David is cool peeps, so are the homies at Elegance. they put their money and time into their rides, it aint exactly what I like but some of them just go wild with the shit, cant really hate on em. dude from Elegance with the 71 with the gold leaf checkered flag, thats a sick ass ride


----------



## hydraulicmike (May 18, 2003)

> _Originally posted by USMC_DevilDawg_@Jan 6 2007, 11:14 PM~6922006
> *David is cool peeps, so are the homies at Elegance. they put their money and time into their rides, it aint exactly what I like but some of them just go wild with the shit, cant really hate on em. dude from Elegance with the 71 with the gold leaf checkered flag, thats a sick ass ride
> *


that chevy RUNNIN!!!


----------



## USMC_DevilDawg (Apr 18, 2004)

> _Originally posted by hydraulicmike_@Jan 6 2007, 09:15 PM~6922019
> *that chevy RUNNIN!!!
> *


man whenever I go to Miami I roll with them foos, pretty funny that the reason they blew up was cuz someone else didnt think they shit would sell, and 3 years later that shit flying off the shelves


----------



## Devious Sixty8 (Apr 29, 2006)

ya'll can keep dick ridin' donk.. but they aint shyt to me.


----------



## japSW20 (Jan 13, 2005)

> _Originally posted by USMC_DevilDawg_@Jan 6 2007, 08:21 PM~6922052
> *man whenever I go to Miami I roll with them foos, pretty funny that the reason they blew up was cuz someone else didnt think they shit would sell, and 3 years later that shit flying off the shelves
> *


you know you doin it big when walmart selin models of your cars...


----------



## hydraulicmike (May 18, 2003)




----------



## Devious Sixty8 (Apr 29, 2006)

ok.. lets make this comparison.. low's can take wheels off at a show, and still get attention, and get admired,complimented, etc etc.. take wheels off a donk.. and then what? they just cars, who's wheels are missing.


----------



## Devious Sixty8 (Apr 29, 2006)

> _Originally posted by hydraulicmike_@Jan 6 2007, 10:31 PM~6922111
> *
> 
> 
> ...


thats BARELY a DONK. its the 24-26" wheels that i object to.. hell, my caprice now has 22's.. 
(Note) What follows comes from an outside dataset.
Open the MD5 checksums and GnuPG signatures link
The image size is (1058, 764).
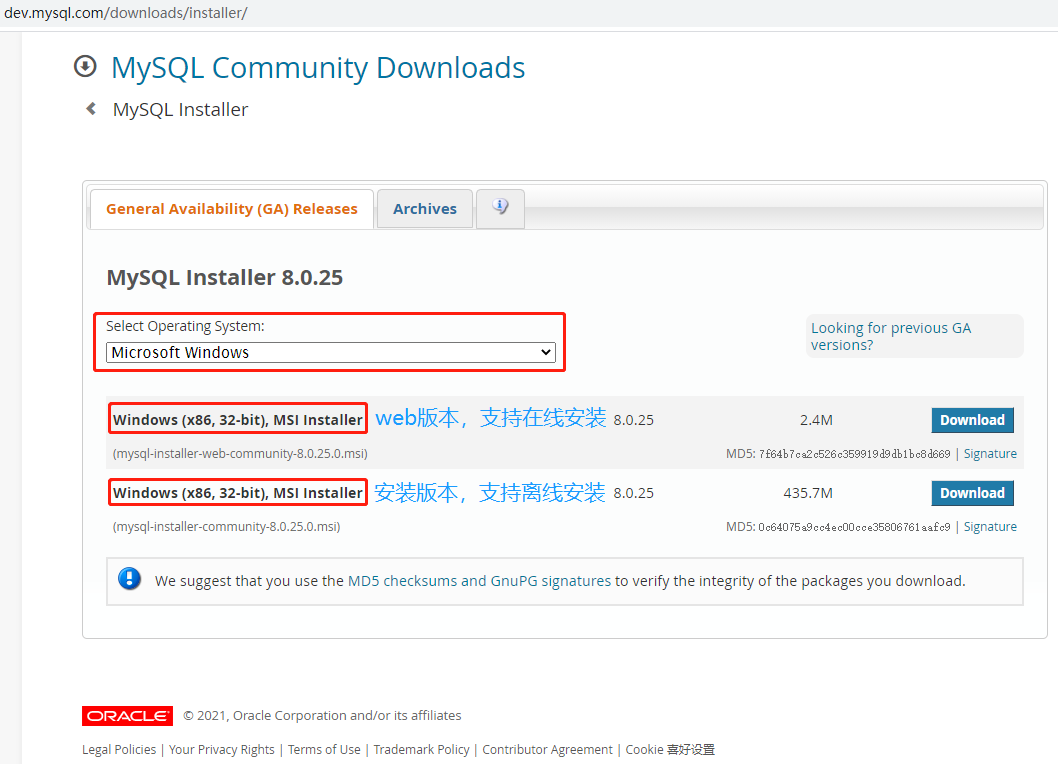pos(479,581)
way i see it, if you have to raise it up, to fit the wheels.. they dont belong.


----------



## japSW20 (Jan 13, 2005)

> _Originally posted by sixty8imp_@Jan 6 2007, 08:33 PM~6922122
> *ok..  lets make this comparison..    low's can take wheels off at a show, and still get attention, and get admired,complimented, etc etc..          take wheels off a donk.. and then what?  they just cars, who's wheels are missing.
> 
> 
> *


thats a pretty stupid comparison.... take the wheels off a lowrider or highrider and is jsut a clean car


----------



## hydraulicmike (May 18, 2003)

> _Originally posted by sixty8imp_@Jan 6 2007, 11:33 PM~6922122
> *ok..  lets make this comparison..    low's can take wheels off at a show, and still get attention, and get admired,complimented, etc etc..          take wheels off a donk.. and then what?  they just cars, who's wheels are missing.
> 
> 
> *












oh yea he got nothing........... but chrome everything


----------



## japSW20 (Jan 13, 2005)

> _Originally posted by hydraulicmike_@Jan 6 2007, 08:37 PM~6922151
> *
> 
> 
> ...


even the checkerd flags are all gold leaf.... thats alot of detail


----------



## Devious Sixty8 (Apr 29, 2006)

> _Originally posted by hydraulicmike_@Jan 6 2007, 10:37 PM~6922151
> *
> 
> 
> ...


valve covers aint chrome. radiator hose is stainless.. springs on hood look dull and yellowed.. intake aint chrome, or polished..just gray.. only nice chrome i see is radiator cover and wheel wells. air cleaner is a off the shelf flamed one, which is fk'n stupid..if u ask me. flames are so overused/overrated.


----------



## TrueOGcadi (Apr 20, 2003)

man there has got to be a donk site somewhere on the net, thats where these fools need to go,fuck a donk, that shit is ugly....


----------



## Devious Sixty8 (Apr 29, 2006)

let me also point out, the rusty rear brake drums, the inaccurate cross-flag badge on c-pilar.. and the dull rocker panels, that look like they need to be repolished.


----------



## Devious Sixty8 (Apr 29, 2006)

my niece's power wheels escalade, has more chrome then that.


----------



## USMC_DevilDawg (Apr 18, 2004)

> _Originally posted by hydraulicmike_@Jan 6 2007, 09:31 PM~6922111
> *
> 
> 
> ...


 :cheesy:


----------



## SixFoSS (Dec 21, 2004)

:roflmao:


----------



## ClassicGMJunkie (Nov 13, 2004)

6 User(s) are reading this topic (2 Guests and 0 Anonymous Users)
4 Members: GrandPrixOnThree, LayItLow, 73buick73, YellowAmigo

sup Double P :wave:


----------



## FrntBkSd2Sd (Oct 2, 2005)

> _Originally posted by sixty8imp_@Jan 6 2007, 10:36 PM~6922142
> *thats BARELY a DONK. its the 24-26" wheels that i object to
> *


how do you guys object to something when you dont even know what it is?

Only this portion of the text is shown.